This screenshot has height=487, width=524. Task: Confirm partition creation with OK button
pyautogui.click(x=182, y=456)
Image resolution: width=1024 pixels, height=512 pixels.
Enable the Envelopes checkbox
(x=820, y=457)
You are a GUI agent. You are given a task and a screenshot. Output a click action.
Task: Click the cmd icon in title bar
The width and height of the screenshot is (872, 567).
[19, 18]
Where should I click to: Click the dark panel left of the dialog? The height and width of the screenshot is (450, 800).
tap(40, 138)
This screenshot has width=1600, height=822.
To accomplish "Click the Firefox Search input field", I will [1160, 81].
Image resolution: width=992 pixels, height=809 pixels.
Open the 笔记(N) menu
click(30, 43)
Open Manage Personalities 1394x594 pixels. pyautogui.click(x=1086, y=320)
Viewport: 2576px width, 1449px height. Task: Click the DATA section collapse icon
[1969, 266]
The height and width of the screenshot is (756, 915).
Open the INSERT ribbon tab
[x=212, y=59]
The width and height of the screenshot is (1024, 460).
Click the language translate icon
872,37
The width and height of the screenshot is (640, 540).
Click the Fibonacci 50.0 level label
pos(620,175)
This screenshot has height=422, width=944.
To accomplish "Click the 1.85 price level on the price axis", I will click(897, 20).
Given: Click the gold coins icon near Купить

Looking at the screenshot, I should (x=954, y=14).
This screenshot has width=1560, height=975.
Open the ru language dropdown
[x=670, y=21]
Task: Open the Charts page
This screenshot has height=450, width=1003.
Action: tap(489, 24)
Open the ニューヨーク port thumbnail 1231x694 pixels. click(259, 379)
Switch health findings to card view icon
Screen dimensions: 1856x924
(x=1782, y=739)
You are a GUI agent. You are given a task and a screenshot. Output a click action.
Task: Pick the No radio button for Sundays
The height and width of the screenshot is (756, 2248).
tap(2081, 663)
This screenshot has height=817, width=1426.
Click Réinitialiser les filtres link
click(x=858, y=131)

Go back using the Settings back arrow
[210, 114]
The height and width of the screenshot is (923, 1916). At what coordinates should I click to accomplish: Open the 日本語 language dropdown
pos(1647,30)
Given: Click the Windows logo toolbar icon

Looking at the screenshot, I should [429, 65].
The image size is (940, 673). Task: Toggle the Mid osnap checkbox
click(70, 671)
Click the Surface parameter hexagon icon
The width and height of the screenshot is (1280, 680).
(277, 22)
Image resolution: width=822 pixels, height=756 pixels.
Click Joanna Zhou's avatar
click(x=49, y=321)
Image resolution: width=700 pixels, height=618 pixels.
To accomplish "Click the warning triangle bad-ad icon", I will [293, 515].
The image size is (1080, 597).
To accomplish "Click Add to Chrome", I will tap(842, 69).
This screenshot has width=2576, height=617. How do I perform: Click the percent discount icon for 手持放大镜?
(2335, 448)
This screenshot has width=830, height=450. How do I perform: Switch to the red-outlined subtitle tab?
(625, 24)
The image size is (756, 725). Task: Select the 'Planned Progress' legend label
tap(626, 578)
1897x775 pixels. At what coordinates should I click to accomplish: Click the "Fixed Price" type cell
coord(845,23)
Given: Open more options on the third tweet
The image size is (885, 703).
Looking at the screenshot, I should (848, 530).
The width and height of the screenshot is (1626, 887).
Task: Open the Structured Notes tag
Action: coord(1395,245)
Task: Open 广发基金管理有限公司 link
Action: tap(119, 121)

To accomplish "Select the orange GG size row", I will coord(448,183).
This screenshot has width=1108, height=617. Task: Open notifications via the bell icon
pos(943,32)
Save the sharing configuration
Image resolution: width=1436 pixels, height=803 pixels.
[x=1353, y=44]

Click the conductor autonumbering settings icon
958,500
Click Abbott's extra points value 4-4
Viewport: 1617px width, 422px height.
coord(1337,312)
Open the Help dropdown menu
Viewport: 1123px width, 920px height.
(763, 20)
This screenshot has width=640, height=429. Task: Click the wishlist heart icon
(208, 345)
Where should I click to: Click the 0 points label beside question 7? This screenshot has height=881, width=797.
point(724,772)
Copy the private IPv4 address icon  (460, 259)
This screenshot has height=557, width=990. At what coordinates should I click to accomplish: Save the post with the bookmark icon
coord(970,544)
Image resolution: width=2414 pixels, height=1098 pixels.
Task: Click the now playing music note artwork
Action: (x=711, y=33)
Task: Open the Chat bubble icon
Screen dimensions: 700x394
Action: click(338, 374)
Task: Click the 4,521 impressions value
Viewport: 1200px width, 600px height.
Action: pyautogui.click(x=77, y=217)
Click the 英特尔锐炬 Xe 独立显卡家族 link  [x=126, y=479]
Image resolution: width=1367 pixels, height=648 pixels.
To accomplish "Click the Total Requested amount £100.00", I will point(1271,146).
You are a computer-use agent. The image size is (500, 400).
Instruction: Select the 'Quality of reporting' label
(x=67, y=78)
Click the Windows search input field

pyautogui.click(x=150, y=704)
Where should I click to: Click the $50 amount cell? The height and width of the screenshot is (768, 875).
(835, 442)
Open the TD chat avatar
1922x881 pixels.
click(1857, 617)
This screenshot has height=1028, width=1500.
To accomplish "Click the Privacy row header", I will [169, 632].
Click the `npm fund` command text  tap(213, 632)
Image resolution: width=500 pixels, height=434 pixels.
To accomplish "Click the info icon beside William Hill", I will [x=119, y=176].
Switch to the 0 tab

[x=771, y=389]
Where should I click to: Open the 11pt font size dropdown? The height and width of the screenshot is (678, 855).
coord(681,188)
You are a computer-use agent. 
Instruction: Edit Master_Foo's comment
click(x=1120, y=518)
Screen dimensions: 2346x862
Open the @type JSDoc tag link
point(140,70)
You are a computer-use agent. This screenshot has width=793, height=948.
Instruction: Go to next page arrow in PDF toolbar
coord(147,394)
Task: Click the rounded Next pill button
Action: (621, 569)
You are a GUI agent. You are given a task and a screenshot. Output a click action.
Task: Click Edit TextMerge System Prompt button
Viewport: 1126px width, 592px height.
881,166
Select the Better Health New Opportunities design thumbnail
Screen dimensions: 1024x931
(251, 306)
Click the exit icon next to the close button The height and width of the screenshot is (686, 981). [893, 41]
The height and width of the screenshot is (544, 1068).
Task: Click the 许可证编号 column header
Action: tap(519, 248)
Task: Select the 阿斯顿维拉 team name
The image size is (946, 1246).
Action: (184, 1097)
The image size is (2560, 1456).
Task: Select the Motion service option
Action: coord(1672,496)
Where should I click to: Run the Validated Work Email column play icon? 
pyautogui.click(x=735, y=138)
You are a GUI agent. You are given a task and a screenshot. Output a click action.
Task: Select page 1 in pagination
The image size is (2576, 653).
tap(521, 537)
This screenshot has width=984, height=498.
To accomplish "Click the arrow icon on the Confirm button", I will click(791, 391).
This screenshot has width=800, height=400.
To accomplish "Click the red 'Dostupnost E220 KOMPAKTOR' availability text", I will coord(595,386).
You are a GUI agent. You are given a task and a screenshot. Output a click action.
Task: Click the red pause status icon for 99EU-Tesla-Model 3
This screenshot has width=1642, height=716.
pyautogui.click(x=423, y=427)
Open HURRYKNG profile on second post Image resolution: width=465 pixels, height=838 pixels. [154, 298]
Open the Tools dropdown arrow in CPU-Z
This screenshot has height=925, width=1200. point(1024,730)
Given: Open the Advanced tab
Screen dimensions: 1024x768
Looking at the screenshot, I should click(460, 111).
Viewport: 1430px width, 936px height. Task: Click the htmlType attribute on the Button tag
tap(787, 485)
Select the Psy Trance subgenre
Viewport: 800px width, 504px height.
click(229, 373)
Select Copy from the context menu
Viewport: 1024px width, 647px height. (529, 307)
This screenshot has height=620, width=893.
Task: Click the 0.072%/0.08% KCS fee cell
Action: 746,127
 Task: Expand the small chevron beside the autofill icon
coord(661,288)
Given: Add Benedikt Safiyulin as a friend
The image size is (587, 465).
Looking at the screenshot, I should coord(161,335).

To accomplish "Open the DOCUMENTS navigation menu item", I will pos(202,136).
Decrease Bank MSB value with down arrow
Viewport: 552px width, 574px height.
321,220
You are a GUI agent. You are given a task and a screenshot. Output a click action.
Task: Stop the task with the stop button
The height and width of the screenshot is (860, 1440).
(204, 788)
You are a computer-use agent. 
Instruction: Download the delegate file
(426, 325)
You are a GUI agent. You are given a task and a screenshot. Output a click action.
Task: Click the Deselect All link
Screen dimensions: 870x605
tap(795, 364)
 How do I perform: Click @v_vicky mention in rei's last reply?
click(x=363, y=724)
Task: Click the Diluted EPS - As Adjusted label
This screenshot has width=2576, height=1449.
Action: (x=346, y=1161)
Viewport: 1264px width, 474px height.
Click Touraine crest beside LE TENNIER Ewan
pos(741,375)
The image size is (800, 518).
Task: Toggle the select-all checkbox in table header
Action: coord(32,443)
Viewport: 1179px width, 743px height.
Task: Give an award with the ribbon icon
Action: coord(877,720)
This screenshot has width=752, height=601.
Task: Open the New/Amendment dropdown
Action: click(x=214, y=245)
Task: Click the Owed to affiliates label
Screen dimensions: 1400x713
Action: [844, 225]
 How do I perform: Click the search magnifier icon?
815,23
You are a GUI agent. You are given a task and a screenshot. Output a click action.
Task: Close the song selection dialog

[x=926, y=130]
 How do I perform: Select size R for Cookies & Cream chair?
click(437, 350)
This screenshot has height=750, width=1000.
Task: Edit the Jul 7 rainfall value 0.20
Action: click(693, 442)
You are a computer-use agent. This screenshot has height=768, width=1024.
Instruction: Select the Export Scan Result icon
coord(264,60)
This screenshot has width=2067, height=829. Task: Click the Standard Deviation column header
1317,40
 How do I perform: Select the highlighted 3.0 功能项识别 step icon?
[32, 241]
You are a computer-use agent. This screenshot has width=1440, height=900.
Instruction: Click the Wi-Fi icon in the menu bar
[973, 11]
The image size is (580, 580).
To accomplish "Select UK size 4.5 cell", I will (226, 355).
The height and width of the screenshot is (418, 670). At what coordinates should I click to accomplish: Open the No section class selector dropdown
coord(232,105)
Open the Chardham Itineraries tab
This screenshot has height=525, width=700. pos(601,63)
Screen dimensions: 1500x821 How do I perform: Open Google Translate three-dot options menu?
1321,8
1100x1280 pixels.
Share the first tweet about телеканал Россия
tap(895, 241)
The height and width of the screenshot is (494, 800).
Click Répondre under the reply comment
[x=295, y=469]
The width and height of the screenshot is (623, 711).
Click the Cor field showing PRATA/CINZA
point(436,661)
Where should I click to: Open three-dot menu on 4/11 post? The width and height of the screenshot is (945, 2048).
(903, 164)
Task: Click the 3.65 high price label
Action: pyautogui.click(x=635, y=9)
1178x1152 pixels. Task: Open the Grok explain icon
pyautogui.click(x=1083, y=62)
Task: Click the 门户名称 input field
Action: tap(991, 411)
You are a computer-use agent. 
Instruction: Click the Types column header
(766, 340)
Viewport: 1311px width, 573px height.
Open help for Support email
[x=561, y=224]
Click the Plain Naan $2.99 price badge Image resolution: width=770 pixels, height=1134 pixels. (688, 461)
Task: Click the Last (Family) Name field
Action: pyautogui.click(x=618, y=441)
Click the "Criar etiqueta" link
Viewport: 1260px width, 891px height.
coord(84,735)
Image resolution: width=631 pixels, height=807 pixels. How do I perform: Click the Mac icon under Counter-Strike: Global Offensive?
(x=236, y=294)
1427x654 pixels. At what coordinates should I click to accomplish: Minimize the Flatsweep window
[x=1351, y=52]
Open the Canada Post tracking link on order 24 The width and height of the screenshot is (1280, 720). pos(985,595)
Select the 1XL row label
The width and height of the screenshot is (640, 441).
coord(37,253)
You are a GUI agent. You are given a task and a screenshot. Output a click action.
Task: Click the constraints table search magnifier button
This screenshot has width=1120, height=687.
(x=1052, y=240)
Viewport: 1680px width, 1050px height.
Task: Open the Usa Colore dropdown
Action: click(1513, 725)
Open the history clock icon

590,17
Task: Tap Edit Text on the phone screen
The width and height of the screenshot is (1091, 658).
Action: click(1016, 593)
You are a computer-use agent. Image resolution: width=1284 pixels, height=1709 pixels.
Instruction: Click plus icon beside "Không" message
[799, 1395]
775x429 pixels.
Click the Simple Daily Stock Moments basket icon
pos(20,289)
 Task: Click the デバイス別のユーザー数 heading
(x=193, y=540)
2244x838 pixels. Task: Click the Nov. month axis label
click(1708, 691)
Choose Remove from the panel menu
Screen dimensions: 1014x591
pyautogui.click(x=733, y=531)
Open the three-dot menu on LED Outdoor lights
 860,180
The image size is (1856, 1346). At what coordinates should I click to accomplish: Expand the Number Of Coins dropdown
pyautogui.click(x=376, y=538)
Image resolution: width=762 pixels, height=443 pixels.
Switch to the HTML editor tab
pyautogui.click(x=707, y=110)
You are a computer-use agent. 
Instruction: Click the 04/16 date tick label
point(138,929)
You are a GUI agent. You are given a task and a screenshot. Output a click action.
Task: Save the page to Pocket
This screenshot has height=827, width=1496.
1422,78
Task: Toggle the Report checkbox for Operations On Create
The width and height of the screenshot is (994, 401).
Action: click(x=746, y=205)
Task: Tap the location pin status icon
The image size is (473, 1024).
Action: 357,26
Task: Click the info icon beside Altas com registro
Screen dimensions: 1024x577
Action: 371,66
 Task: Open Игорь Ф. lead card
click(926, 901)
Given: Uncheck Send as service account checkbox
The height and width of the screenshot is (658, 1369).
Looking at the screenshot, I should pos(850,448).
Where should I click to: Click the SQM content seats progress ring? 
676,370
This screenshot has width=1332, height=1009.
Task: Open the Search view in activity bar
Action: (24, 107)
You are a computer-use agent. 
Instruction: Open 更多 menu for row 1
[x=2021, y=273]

☆ ☆ ☆ ☆ ☆

WHAT YOU SHOULD DO: A word-for-word restatement of the records above from the line containing "The height and width of the screenshot is (658, 1369)." to their final line is all the answer should hold.

PROBLEM SOLUTION:
The height and width of the screenshot is (658, 1369).
Looking at the screenshot, I should pos(850,448).
Where should I click to: Click the SQM content seats progress ring? 
676,370
This screenshot has width=1332, height=1009.
Task: Open the Search view in activity bar
Action: (24, 107)
You are a computer-use agent. 
Instruction: Open 更多 menu for row 1
[x=2021, y=273]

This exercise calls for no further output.